On Monday, we got up early (4:30am) and took a bus to the long awaited Machu Picchu. We had a guided tour of the Incan ruins and then hiked up la Montana Machu Picchu. It was incredible. It was definitely a highlight of the touring aspect of the trip so far. The hike was intense and challenging; we hiked 750m up (elevation) - we went from 2400m above sea level to 3100m. Unfortunately, it was quite cloudy at the very top so our view was compromised, but the feeling of accomplishment made it the experience of a lifetime that no one will forget.

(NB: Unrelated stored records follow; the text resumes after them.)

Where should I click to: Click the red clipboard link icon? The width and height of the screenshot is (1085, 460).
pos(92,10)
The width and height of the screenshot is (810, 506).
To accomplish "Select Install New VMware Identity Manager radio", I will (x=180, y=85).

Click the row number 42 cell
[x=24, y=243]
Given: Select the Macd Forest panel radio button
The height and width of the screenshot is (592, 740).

On our descent, the clouds parted just enough for us to see the ruins of Machu Picchu from above. It was an undescribable view. We returned to Cusco on Monday night and began our service work on Tuesday at Casa Mosqoy, the dormitory where the scholarship students live. There is no hot water, no potable water and quite unkempt. We spent the day cleaning, painting and gardening. It was intense work and the kids were feeling pretty proud of their work at the end of the day. We made quite a lot of progress over the seven hours. On the second day, we returned to resume our projects in the garden, the study and the kitchen/dining room. With limited resources and challenging tasks, we are managing to turn this residence into a more comfortable home for the students. On our last day of service, we are putting the final touches on our projects and beginning our legacy mural. The students have decided to paint a world map on a wall in the residence where Brentwood students on this tour (and future tours) can indicate their nationality. It symbolizes the global diversity of our relationship with Mosqoy. Stay tuned for pictures of the final product!

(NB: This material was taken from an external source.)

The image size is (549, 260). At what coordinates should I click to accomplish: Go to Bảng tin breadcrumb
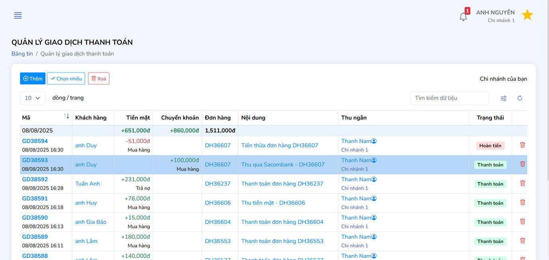pos(22,54)

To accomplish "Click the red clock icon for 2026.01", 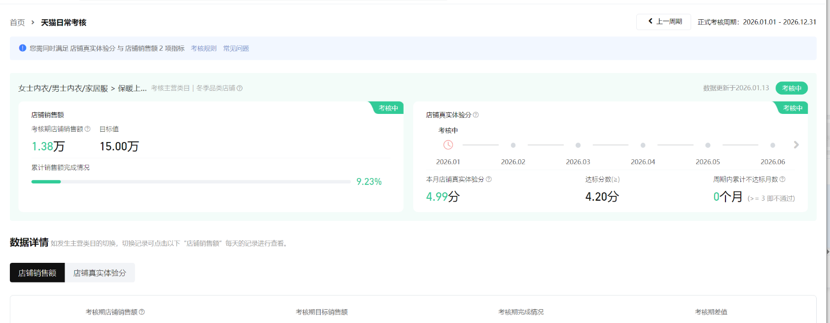I will coord(448,145).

The Brentwood students have been absolutely incredible. They rarely complain, they take initiative and are keen to try just about anything, from new and different foods to challenging hikes. The hike was extremely difficult and there were a few tears, but it was an incredibly rewarding experience. Despite some tummy troubles, the students are persevering and enjoying the tour. They are loving buying alpaca sweaters (new Brentwood uniform??) from the local markets, as well as any other souvenir they can get their hands on! They are the heart of this trip, learning and pushing themselves outside their comfort zones each and every day.

“Our group has been very supportive of one another so far. I am making new friendships that I would have otherwise never made. I am learning that there is more than one way to do the same task, that things happen on a different schedule and that challenging tasks require putting one foot in front of the other even when your whole body is screaming at you to not continue. This trip will give me a new perspective on life that I will share with the Brentwood community.” – Sierra T.

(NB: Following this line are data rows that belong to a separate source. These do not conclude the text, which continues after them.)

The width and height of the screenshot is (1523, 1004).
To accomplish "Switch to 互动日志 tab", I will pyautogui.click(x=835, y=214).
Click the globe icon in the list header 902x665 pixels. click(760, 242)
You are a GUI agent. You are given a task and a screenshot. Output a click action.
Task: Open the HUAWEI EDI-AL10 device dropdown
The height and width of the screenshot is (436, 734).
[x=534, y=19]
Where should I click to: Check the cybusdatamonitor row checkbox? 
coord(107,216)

On Friday, we depart Cusco for Huaran where we will learning about Mosqoy’s Q’ente Textile program. The students will be learning about the process of weaving, as well as the importance of fair trade. Following the weaving expo, we will be beginning our two day trek from Huaran to Lares where we will climb another 1300m to 4700m above sea level. It will no doubt be a challenging but rewarding experience that we will share with 9 Mosqoy students. We look forward to the second half of our trip with anticipation and excitement, as well as sharing our experiences with our families, friends and the Brentwood community.